Continue trying to sink an instruction if its users in the loop is foldable.
This will allow the instruction to be folded in the loop by decoupling it from
the user outside of the loop.

Diff Detail

Event Timeline

junbuml created this revision.Aug 23 2017, 12:08 PM
bmakam added a subscriber: bmakam.Aug 25 2017, 8:10 AM

ContainFolderableUsersInLoop -> ContainFoldableUsersInLoop?

bmakam added inline comments.Aug 25 2017, 8:12 AM
lib/Transforms/Scalar/LICM.cpp
724

Do we need to check I->getParent() == UserI->getParent()? We already check if CurLoop->contains(UserI) right?

junbuml added inline comments.Aug 25 2017, 8:50 AM
lib/Transforms/Scalar/LICM.cpp
724

Even in the same loop, if they are in different blocks, the current ISel may not fold the GEP into the load.

junbuml updated this revision to Diff 113115.Aug 29 2017, 10:40 AM

Fixed Balaram's comment.

hfinkel added inline comments.Sep 2 2017, 1:24 PM
lib/Transforms/Scalar/LICM.cpp
721

This isn't a very good FIXME because it doesn't explain what you might fix about it. Are there other things for which we might check?

725

This can just be:

return TTI->getUserCost(GEP) == TargetTransformInfo::TCC_Free;

(this code here to call getGEPCost seems to duplicate the implementation logic of getUserCost)

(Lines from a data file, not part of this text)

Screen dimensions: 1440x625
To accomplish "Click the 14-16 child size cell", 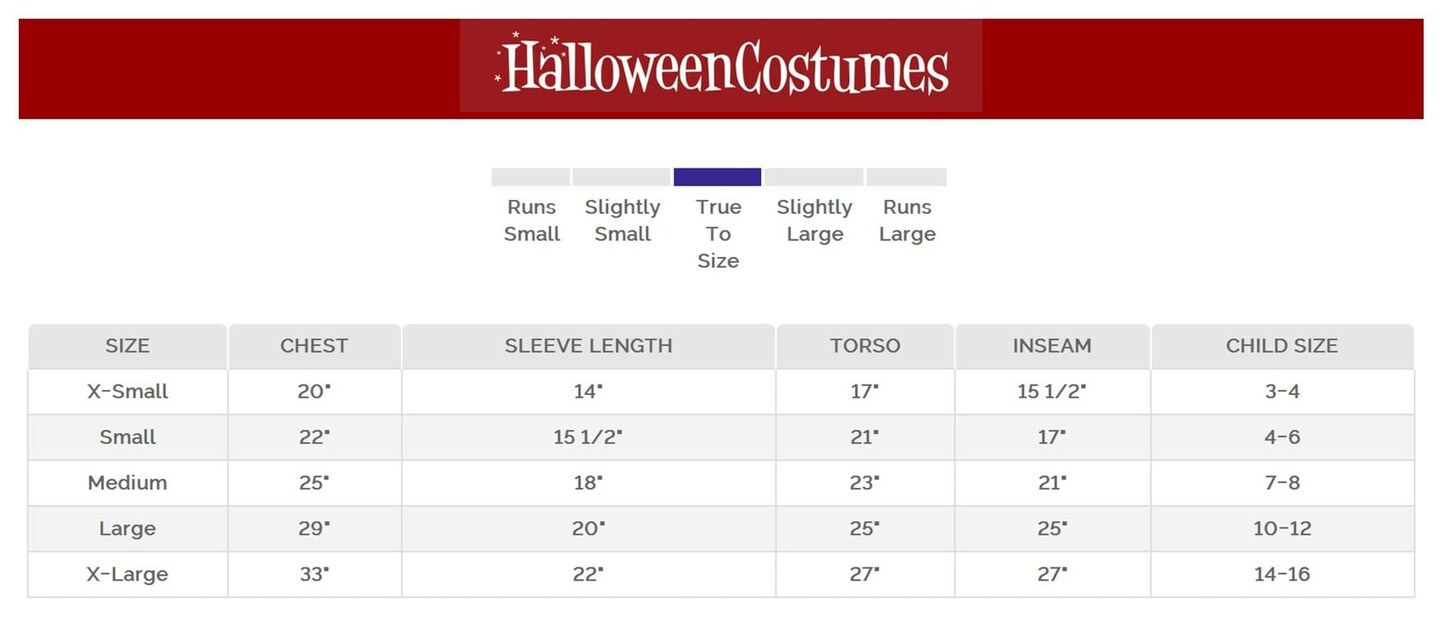I will point(1282,575).
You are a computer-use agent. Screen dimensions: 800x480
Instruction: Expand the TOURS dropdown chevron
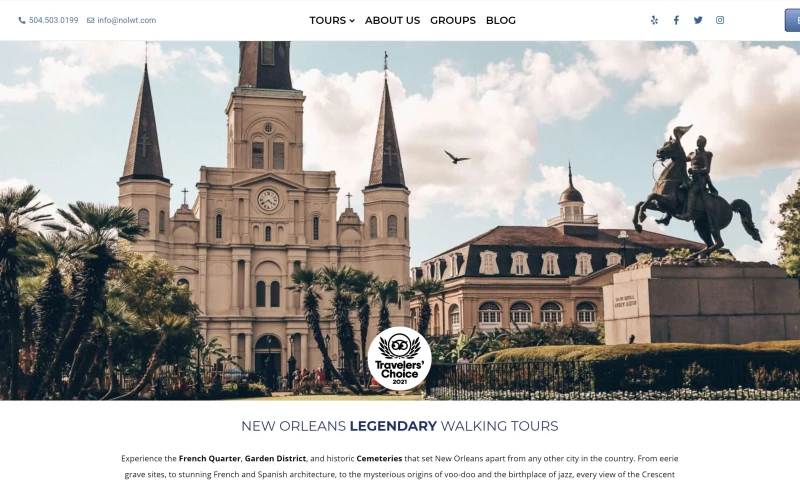(352, 21)
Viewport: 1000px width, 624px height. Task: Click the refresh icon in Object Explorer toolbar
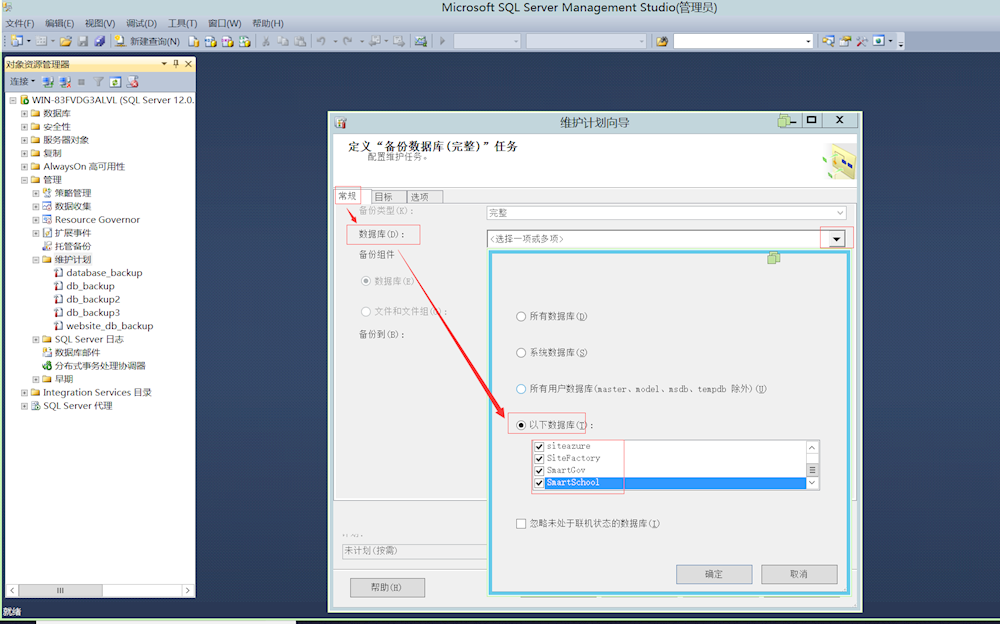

On that note, you might not even have to restrict this to GEPs used by Loads, but rather, you could allow all zero-cost instructions.

770

The test for !ContainFoldableUsersInLoop limits us to looking for only one foldable user within the loop. Why?

hfinkel added inline comments.Sep 2 2017, 1:51 PM
lib/Transforms/Scalar/LICM.cpp
725

(Also, I think that using all 'Free' instructions has the benefit of being correlated with the unrolling cost of the loop - these are the instructions that won't increase the unrolling cost of the loop).

junbuml updated this revision to Diff 114859.Sep 12 2017, 10:08 AM
junbuml marked 2 inline comments as done.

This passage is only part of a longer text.